Life is Short and Desire Endless
Published by Other Press
Available on Amazon.com
Thanks to NetGalley for the preview.
4 / 5 cupcakes
Woody Allen once said that the heart wants what the heart wants. (We won’t go into the circumstances that prompted that musing, because ew!) Patrick Lapeyre takes that notion to heart in this book. Boy, does he ever.
Two men, a frenchman named Blériot and an American named Murphy, want Nora Neville, an English woman with some French ancestry. Blériot is married, but directionless. His “career” consists of working as a freelance translator, but he doesn’t really like his job, nor is he motivated to do much with it. His wife, Sabine, brings in the money; Blériot tends to make more from handouts from his parents and friend Léonard than he does from actual work. Blériot does care about his wife, although theirs is a stagnant, complacent marriage.
Murphy is the opposite of Blériot: he has a good, stable job at a London finance agency (he graduated from Harvard, after all) and earns his money.
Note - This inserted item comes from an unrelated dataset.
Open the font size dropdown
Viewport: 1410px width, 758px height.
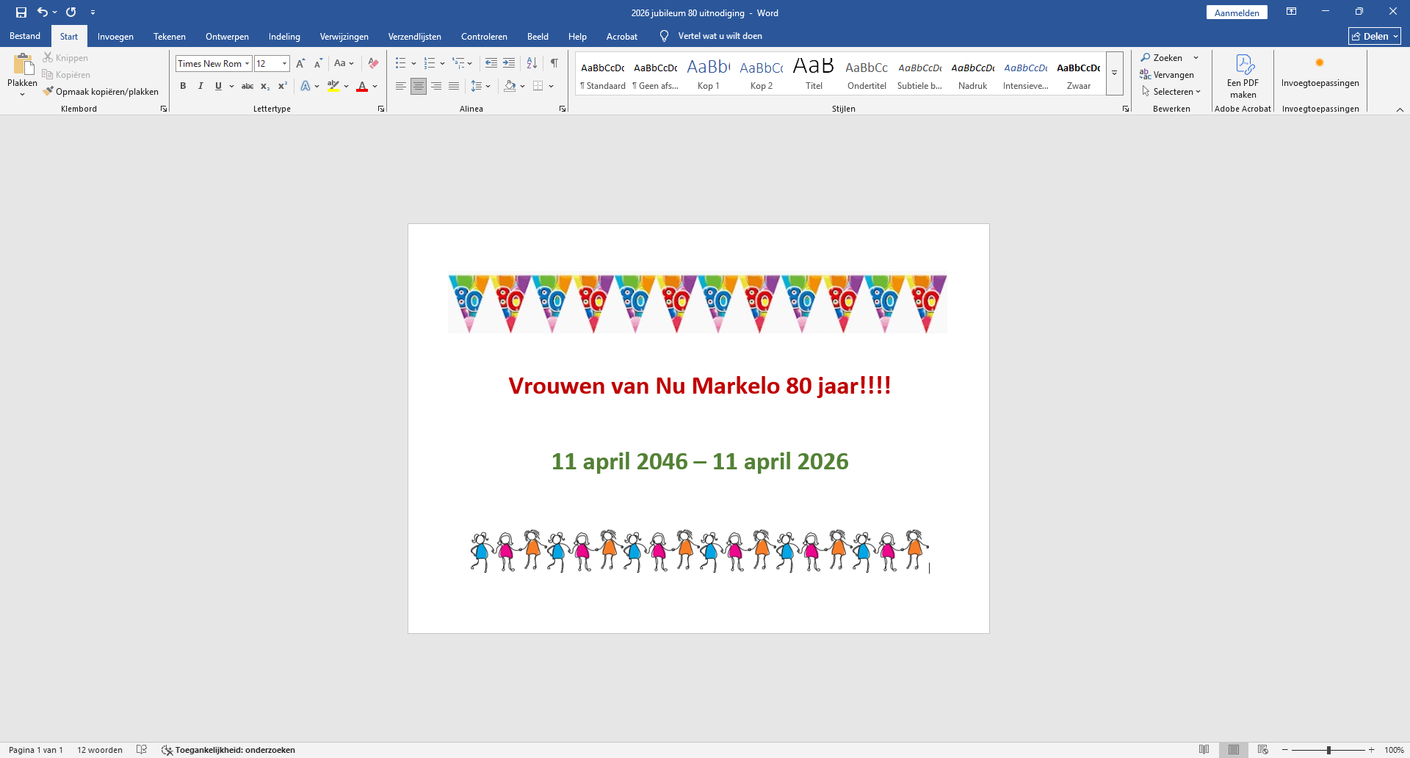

He has an apartment, an assortment of associates (if not real friends), and a life he is moving toward, as opposed to Blériot’s more circuitous route.
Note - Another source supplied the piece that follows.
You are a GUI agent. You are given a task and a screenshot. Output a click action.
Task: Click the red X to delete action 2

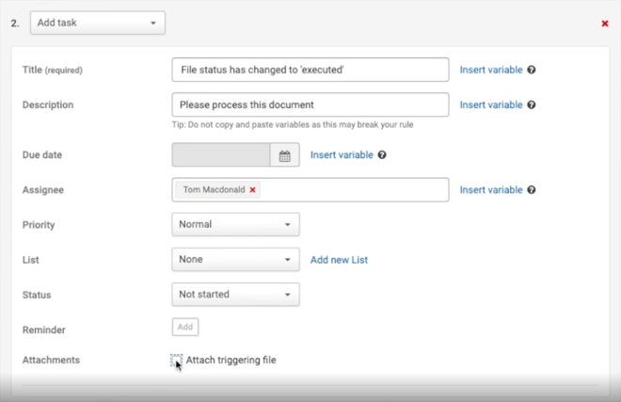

While the two are very different, Blériot and Murphy share one passion: Nora Neville. She has bewitched both men, and their desire for her is, well, endless. Each met her at a party, and each was immediately captivated by her to the point of obsession. Blériot happily jeopardizes his marriage, while Murphy allows the distraction of Nora to complicate his career.
We also have Vicky Laumett, who, thanks to a teenage dalliance with Nora, is as obsessed with her as Blériot and Murphy.
What do these three people see in Nora Neville? Well … that is a question that is not quite answered in this book. Perhaps it’s Nora’s brown eyes, which are the only physical feature of her that Lapeyre details. She is not particularly sexual; at times she even appears to dislike sex. She does not provide either man with emotional or spiritual comfort; in fact, she deserts them every time their need for her intensifies. Even Lapeyre seems confused by Nora’s appeal:
She’d had so many lovers, so many lives dovetailed into one another, you’d be forgiven for thinking she secretes an active substance when she comes in contact with men, one that singlehandedly makes them fall at her feet.
We a readers draw the same conclusion. Nora must use some sort of alchemy – secretions, potions, trances – that bind these men to her, because truly, she is not a likable girl. She is manipulative and selfish. She knows how Blériot and Murphy (and Vicky) feel about her, but that doesn’t stop her from her sudden desertions, as she flits back and forth between the two men. She tells one of them that she loves him, while she tells the other that she loves his innocence. What she likely loves more is that they make themselves available for her on her schedule. She certainly loves her freedom, because the second she feels crowded by Blériot or Murphy, she bolts.
As for our boys in love, this really is Blériot’s story, more than Murphy’s. Blériot is almost a tragic figure, with his inability to do anything about his career, his marriage or his relationship with Nora. When he finally does do something, it doesn’t take, because he reverts back to obsession, allowing himself to be driven by his endless desire.
Is this a good book? Yes, it is, but you have to be patient with it. You cannot expect neatness or tidiness. It unfolds slowly and evocatively, and as it does so, it pulls us into Blériot and Murphy’s need for and obsession with Nora. Much like Nora does with her men, the book spellbinds you, and before you realize it, you cannot stop reading it. You must see it to its completion.